AVC Recap


Well the 2010 SparkFun Autonomous Vehicle Competition has come and gone and - whew! - what a ride! Despite a little bit of rain, it was an amazing day full of some awesome competition, amazing vehicles, and an enthusiastic crowd.


Set-up started bright and early.

The day started off at about 7 AM for the SparkFun crew, as we started arriving to get the area ready to go. Last year, the event was much smaller, with only 8 teams and around 100 spectators. This year, the stakes were raised - we ended up with 18 teams competing and hundreds of spectators. There were bleachers and food vendors and even live music!


Miles Per Gallon - the SparkFun employee band.

The sky was cloudy and looked like rain, but the weather seemed to be holding steady as a bevy of competitors descended on SparkFun headquarters. Teams came from as far as Florida, British Columbia, and New York and as close as Boulder. However, as the first heat began, it seemed like we might have a repeat of last year, as team after team failed to complete more than 25% of the course. Suddenly, a leader broke through - Team Tobor blazed through the course in a scorching 1 minute 55 seconds! Tobor wasn't the only bot to finish the course in the first heat, as Autocrusher also made it through the course in 4 minutes and 22 seconds.


Eventual ground winner, Team Tobor.

As far as the UAV's went, it was an impressive showing to say the least. In the first heat, University of Arizona Robotics, DIY Drones, and Robota (in that order: 1, 2, 3) all finished the course with ease. The University of Arizona robotics team nailed an amazing autonomous landing, coming to rest right on top of the finish line.


Aerial champion, Team Robota.

During the second heat, the competition got more fierce. Team Tobor and Autocrusher had both completed the course, so some speed modifications were in order. The other competitors were hard at work in the Team Pits trying to get their vehicles coded to finish. Ultimately, only one additional ground competitor would finish the course in the 2nd heat, as Team Bon Scott finished in a solid time of 3 minutes and 12 seconds. Autocrusher improved its time to 3 minutes and 27 seconds. Trying to improve his time, Team Tobor quickly found the curb and did not finish the course. Nate Seidle's bot, Team Autobahn, made it to the third turn but then found a curb even his driver, Elmo, couldn't navigate. In the nearest disaster of the day, Team B.O.B. (Bouncing Off Bumpers) started and then suddenly started smoking. Fortunately, the kill switch was at hand and the robot was disarmed before having to be renamed B.I.F. (Bursting Into Flames).

COLLECTED MATERIAL
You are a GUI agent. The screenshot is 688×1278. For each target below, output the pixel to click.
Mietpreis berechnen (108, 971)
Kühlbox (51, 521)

HOW TO COMPLETE THIS TASK
Output the portion of the AVC recap between "Eventual ground winner, Team" and "the finish line.", inclusive, copied word for word.

RESPONSE BELOW
Eventual ground winner, Team Tobor.

As far as the UAV's went, it was an impressive showing to say the least. In the first heat, University of Arizona Robotics, DIY Drones, and Robota (in that order: 1, 2, 3) all finished the course with ease. The University of Arizona robotics team nailed an amazing autonomous landing, coming to rest right on top of the finish line.